В такие ночи и на прусском и на австрийском фронтах, да и в эту войну случалось тоже — он, как и все, делал вид, будто крепко спит, на самом же деле не спал никогда, прощался с другими людьми…
Для начала отец в эту ночь по-солдатски желает тебе удачи, снова и снова повторяет, в каких он был войнах и сражениях, если за ним строго не доглядеть, он тут же и приврет, представит себя героем.
Ты тоже желаешь отцу прожить побольше и даже заметно побольше того, что человеку суждено, походить за внучатами, ну, а потом легкой смерти.
Жена в эту ночь редкостно хороша и тиха, чуть-чуть и молча ласкает тебя рукой по лицу…
Детишки глядят на тебя, словно ты явился перед ними и объясняешь, как надо жить, какими быть.

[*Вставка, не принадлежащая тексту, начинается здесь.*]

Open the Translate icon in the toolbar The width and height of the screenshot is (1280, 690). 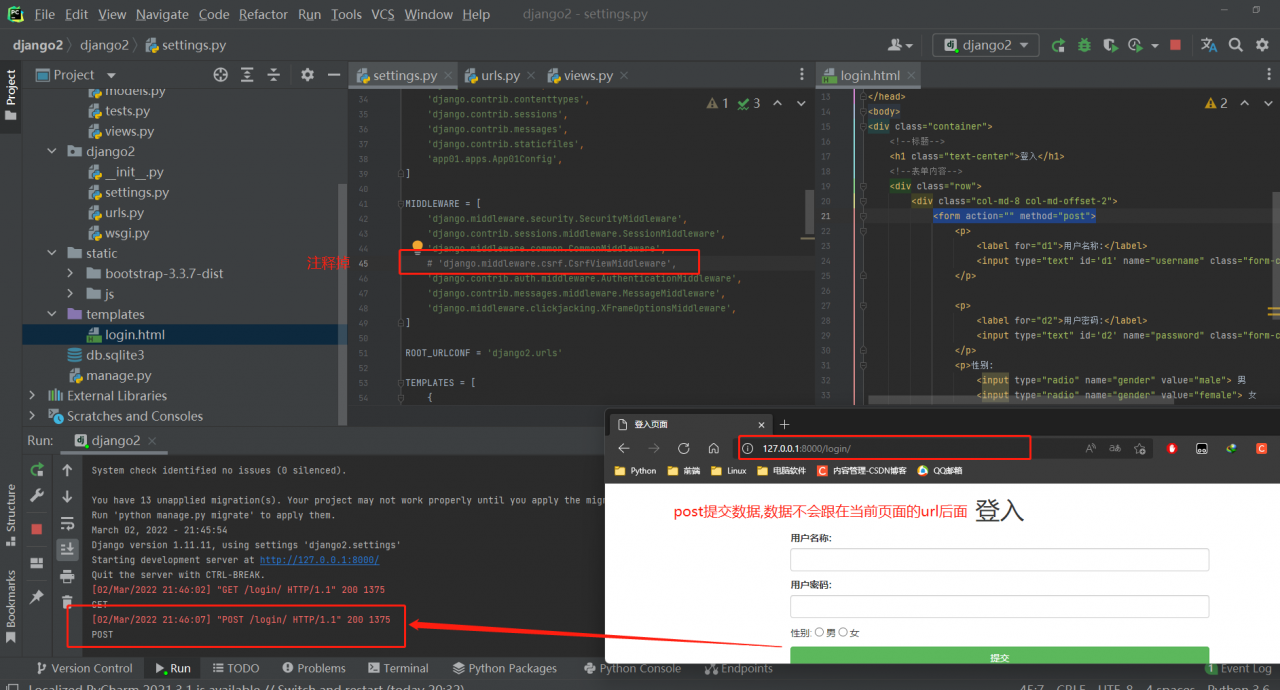[x=1208, y=45]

И мало того, что им, детишкам, понятно и ясно и они тебя слушают внимательно, мало того — тебе и самому это тоже понятно и ясно. Не понятно только, почему же по сю пору ты сам так не жил, как об этом рассказываешь?
После подходишь под благословение матери… Подходишь — сам ребенок, хотя бы и двадцати, хотя бы и тридцати лет. И опять опять удивляешься: почему не жил до нынешней ночи так, как велела мать, как мечтала она о твоей жизни?"
"На Иртыше"
"Сказать, какая это мастерская — амбарушка перегороженная. В одной половине сбруя когда-то висела, которая и сейчас еще там весилась, кадушки стояли из-под капусты выпростанные, тесины сухие лежали, выдержанные на случай, чтобы всегда были под рукой. А другая половина амбарушки и называлась у него мастерской, и ключ от нее хранился отдельно от других ключей, чаще всего — при себе.
Там верстачишка был небольшой, с тисками, мех кузнечный, горн и наковальня, молотки были, точило доброе, еще отцовское, отцовское, с Австро-Венгрии отцом после войны принесенное, ну а по стенке развешан инструмент столярный, шорный и для жестяной работы.
Еще на стенах мастерской этой нарисованы были углем значки разные и цифры выведены. Это запись всяким размерам велась. Чего тут не было только отмечено и отмеряно: донышки к ведрам, и подошвы к сапогам, и каблуки были нарисованы от Клашкиных шнуровых ботинок, и табуретки, и стулья, и полозья санные, и колеса самые разные.
Все эти предметы когда-то побывали здесь и отсюда ушли, а знаки об себе на стенах оставили.
Откуда она пошла, мастерская, с чего взялась — сразу и не скажешь. Бывало, приезжали в Крутые Луки мастеровые — портной либо шорник по выездной сбруе, жестянщик или коновал, — Степан сейчас к тому хозяину идет, у которого мастеровой на работу подрядился.
Приходит, на корточки садится. Цигарку за цигаркой скручивает, но и когда крутит — на свои руки глаз не опустит, а все на руки мастера глядит, оторваться боится. Все кажется, как раз в тот миг, как глазами-то своими в сторону поведешь, тот и сделает свой секрет, фокус какой-то. Не заметишь секрета — после сколько голову ни ломай — не отгадаешь, как сделано было."